● What the exercise asks: Given the records below, would you repeat exactly the lines that begin at the one containing "Given: Add the Cortex Agents (preprod) app" and end at the one containing "You are a computer-use agent. The", inclusive?

##### The input #####

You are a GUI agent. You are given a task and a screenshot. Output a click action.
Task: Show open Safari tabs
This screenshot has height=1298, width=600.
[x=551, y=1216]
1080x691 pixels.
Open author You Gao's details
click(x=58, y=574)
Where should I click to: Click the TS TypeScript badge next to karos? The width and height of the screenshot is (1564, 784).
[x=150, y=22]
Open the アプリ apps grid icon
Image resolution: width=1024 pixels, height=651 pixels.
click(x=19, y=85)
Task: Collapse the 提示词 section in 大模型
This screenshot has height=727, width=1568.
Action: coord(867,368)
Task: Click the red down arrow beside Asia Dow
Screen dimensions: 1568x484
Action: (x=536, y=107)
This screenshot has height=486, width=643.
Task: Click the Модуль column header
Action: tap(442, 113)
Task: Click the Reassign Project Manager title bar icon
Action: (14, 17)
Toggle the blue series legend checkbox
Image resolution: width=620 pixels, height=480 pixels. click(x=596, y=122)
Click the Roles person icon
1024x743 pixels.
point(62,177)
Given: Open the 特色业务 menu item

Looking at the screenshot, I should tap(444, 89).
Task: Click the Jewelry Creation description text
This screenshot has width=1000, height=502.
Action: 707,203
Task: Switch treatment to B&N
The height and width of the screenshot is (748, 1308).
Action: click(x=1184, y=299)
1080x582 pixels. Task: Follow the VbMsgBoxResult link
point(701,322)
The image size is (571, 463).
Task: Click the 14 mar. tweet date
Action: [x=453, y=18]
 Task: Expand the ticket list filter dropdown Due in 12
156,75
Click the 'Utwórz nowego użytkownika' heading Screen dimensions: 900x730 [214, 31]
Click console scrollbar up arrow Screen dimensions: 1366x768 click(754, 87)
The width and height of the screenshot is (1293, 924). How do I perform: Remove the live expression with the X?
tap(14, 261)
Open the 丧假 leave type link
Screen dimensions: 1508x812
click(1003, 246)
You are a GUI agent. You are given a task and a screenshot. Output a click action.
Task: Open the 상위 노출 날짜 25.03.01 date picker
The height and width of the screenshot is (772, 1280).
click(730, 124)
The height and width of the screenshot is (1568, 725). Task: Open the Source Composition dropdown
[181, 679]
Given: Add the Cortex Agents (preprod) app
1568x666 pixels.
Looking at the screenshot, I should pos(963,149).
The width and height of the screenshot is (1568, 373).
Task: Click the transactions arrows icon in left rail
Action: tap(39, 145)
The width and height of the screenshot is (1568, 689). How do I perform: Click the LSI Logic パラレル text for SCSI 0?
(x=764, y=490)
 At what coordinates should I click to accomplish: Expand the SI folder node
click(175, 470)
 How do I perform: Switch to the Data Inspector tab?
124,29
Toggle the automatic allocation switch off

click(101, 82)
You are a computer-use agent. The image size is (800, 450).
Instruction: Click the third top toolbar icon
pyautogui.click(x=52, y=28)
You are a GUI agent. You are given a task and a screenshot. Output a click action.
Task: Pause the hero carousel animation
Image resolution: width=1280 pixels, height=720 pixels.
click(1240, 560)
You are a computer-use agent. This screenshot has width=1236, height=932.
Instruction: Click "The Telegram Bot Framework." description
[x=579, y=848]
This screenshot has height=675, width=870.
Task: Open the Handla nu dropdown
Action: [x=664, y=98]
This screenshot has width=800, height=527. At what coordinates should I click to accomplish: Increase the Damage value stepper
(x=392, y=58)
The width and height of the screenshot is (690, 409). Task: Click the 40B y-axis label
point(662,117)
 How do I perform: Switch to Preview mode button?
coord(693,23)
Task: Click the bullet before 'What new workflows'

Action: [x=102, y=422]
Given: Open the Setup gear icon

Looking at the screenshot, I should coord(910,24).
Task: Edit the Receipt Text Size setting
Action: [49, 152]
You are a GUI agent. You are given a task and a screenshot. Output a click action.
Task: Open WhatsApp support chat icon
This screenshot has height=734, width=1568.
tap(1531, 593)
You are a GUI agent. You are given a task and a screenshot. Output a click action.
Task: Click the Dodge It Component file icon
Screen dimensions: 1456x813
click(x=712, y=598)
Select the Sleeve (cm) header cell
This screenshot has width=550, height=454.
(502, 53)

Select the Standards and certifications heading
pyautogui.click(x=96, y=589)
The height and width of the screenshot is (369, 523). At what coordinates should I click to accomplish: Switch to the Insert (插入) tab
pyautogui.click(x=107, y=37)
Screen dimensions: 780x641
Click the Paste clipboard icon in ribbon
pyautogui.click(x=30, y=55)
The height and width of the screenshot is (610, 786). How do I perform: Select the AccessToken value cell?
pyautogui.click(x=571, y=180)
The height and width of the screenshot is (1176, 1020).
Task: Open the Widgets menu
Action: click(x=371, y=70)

#####

● Response area:
Given: Add the Cortex Agents (preprod) app
1568x666 pixels.
Looking at the screenshot, I should pos(963,149).
The width and height of the screenshot is (1568, 373).
Task: Click the transactions arrows icon in left rail
Action: tap(39, 145)
The width and height of the screenshot is (1568, 689). How do I perform: Click the LSI Logic パラレル text for SCSI 0?
(x=764, y=490)
 At what coordinates should I click to accomplish: Expand the SI folder node
click(175, 470)
 How do I perform: Switch to the Data Inspector tab?
124,29
Toggle the automatic allocation switch off

click(101, 82)
You are a computer-use agent. The image size is (800, 450).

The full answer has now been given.